01-train-valid-split is dedicated to dividing the data set into an appropriately represented training and validation set to avoid consequences of sampling bias like shown in the widely known The Literary Digest Presidential poll. Implementation of an algorithm that works in a quadratic worst-case time complexity and finds best splits in a semi-greedy manner guided by match_hash is also provided in this notebook.
10-resnet provides ResNet50 experiments setup. Three methodologies of fine-tuning were tested. First, optimizing only the weights of the last, fully-connected, layer. Second, additionally unfreezing 3rd and 4th ResNet layers. The last one, fine-tuning the whole neural net. Those operations are possible due to the recursive nature of the footvid.arena.freeze_layers function. The models were trained with the use of a safe SGD optimizer, avoiding the risk of unstable solutions obtained with adaptive optimizers.
11-model-selection shows method of selecting the best model with use of the TensorBoard training logs and prepares test dataset predictions.
12-gradcam renders Gradient-weighted Class Activation Mappings of the Champion model for 11 randomly chosen images from the validation set. It can be observed that the model is trying to extract a group of players located on the football pitch, which seems to be a fairly good heuristic for assessing whether the image is a match video frame or not. Whenever there is a camera close-up or something unrelated with the football match the model easily detects that it is not a match frame, which can be seen by the lack of "warm" areas on the heatmap. Examples below.

Grad-CAMs

True label: positive, prediction: 0.95

True label: negative, prediction: 0.13

Installation

If only the footvid source package functionalities are of interest then it is enough to run:

pip install git+https://github.com/mrtovsky/footvid.git

To interact with the notebooks e.g. rerun them, full project preparation is necessary. It can be done in the following few steps. First of all, you need to clone the repository:

git clone https://github.com/mrtovsky/footvid.git

Then, enter this directory and create a .env file that stores environment variable with the cloned repository path:

cd footvid/
touch .env
printf "REPOSITORY_PATH=\"$(pwd)\"" >> .env

Poetry

The recommended way of installing the full project is via Poetry package. If Poetry is not installed already, follow the installation instructions at the provided link. Then, assuming you have already entered the footvid directory, resolve and install dependencies using:

poetry install

Furthermore, you may want to attach a kernel with the already created virtual environment to Jupyter Notebook. This can be done by calling:

poetry run python -m ipykernel install --name=footvid-venv

This will make footvid-venv available in your Jupyter Notebook kernels.

pip

It is also possible to install the package in a traditional way, simply run:

pip install -e .

This will install the package in an editable mode.
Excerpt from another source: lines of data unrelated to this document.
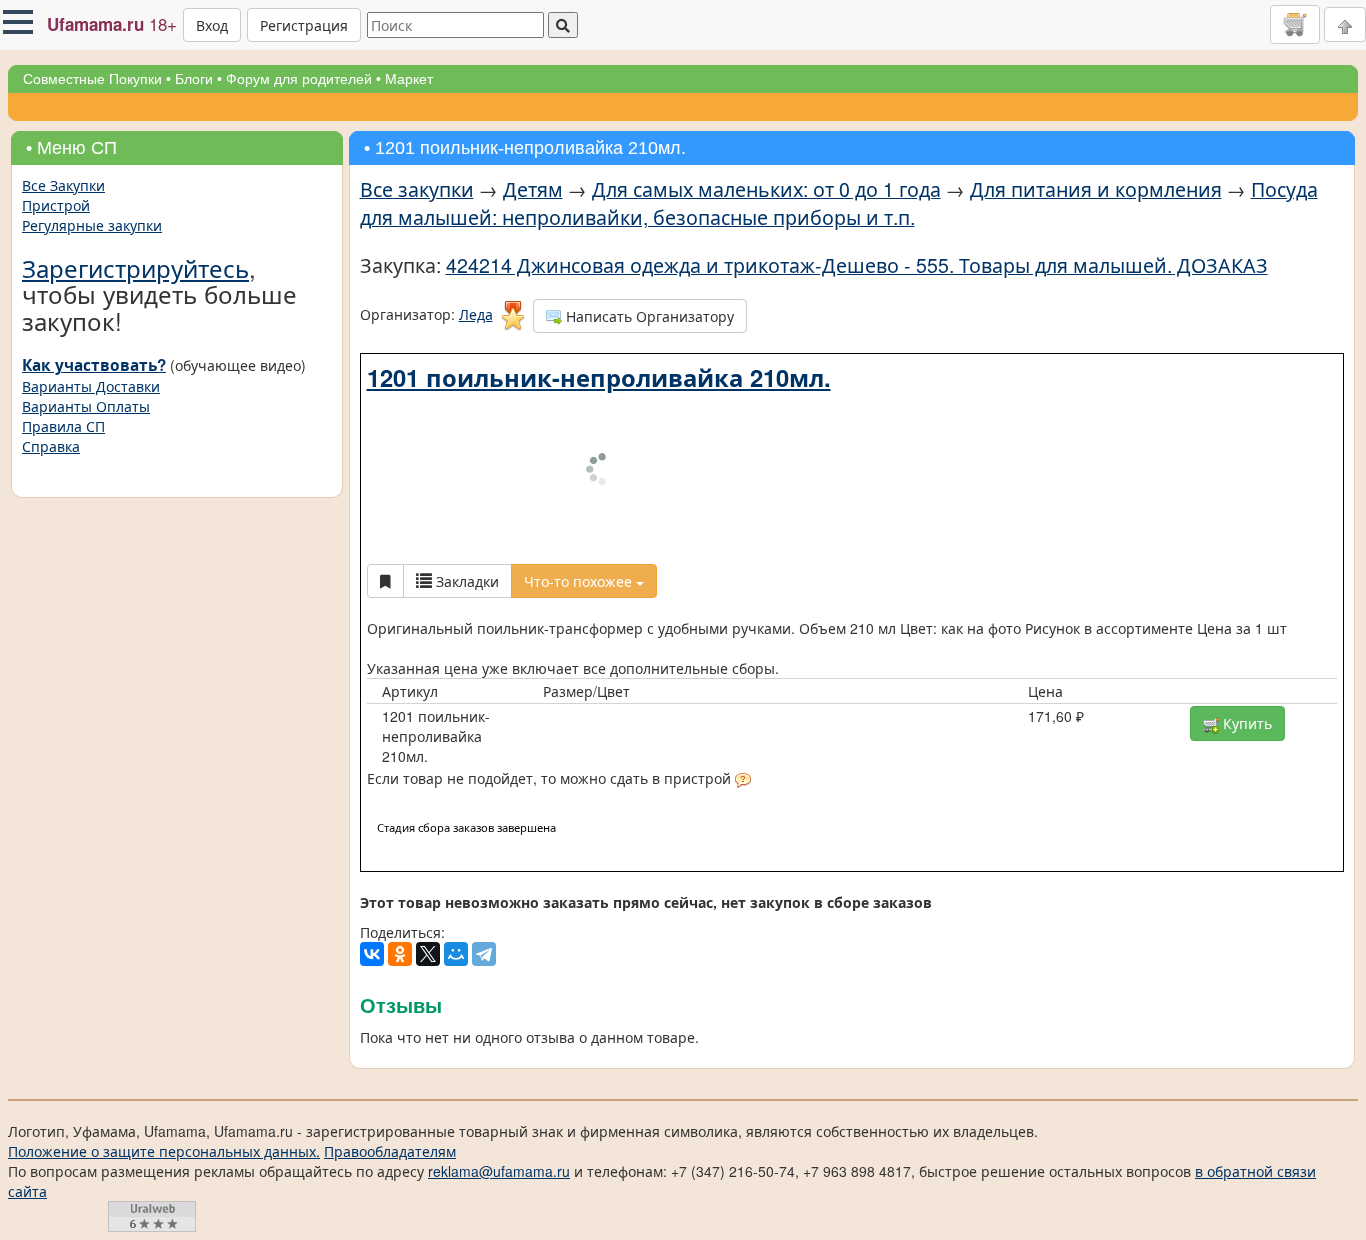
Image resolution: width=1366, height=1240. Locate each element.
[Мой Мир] (456, 820)
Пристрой (56, 205)
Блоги (194, 79)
If you installed it inside of the virtual environment, then attaching it to the Jupyter Notebook kernel is the same as with the Poetry but the command is stripped from the first two elements (remember that the virtualenv needs to be activated beforehand):

python -m ipykernel install --name=footvid-venv

Results

Method	Accuracy score (train / validation)	Average precision (train / validation)
Fully-connected layer fine-tuning	0.9676 / 0.9780	0.9947 / 0.9949
Top2 CNN layers and FCL fine-tuning	0.9826 / 0.9824	0.9961 / 0.9970
Full network fine-tuning	0.9758 / 0.9802	0.9956 / 0.9950

More detailed training results can be displayed by opening the tensorboard:

tensorboard --logdir ./logs/ --host localhost

Judging by the prism of plain values, intuitively, best results brings the model that has fine-tuned layers responsible for learning more intricate, dataset-specific features and a classifier on top of that. Training the classification layer only may result in the worse results due to the fact that more complex features obtained from convolutional layers are not well tailored to the needs of a given problem. On the other hand, entire network fine-tuning, even the layers responsible for recognizing more general, universal shapes makes the model vulnerable to learning the noise present in smaller datasets. Training only the top layers of CNNs seems to find the perfect balance between the above-mentioned risks.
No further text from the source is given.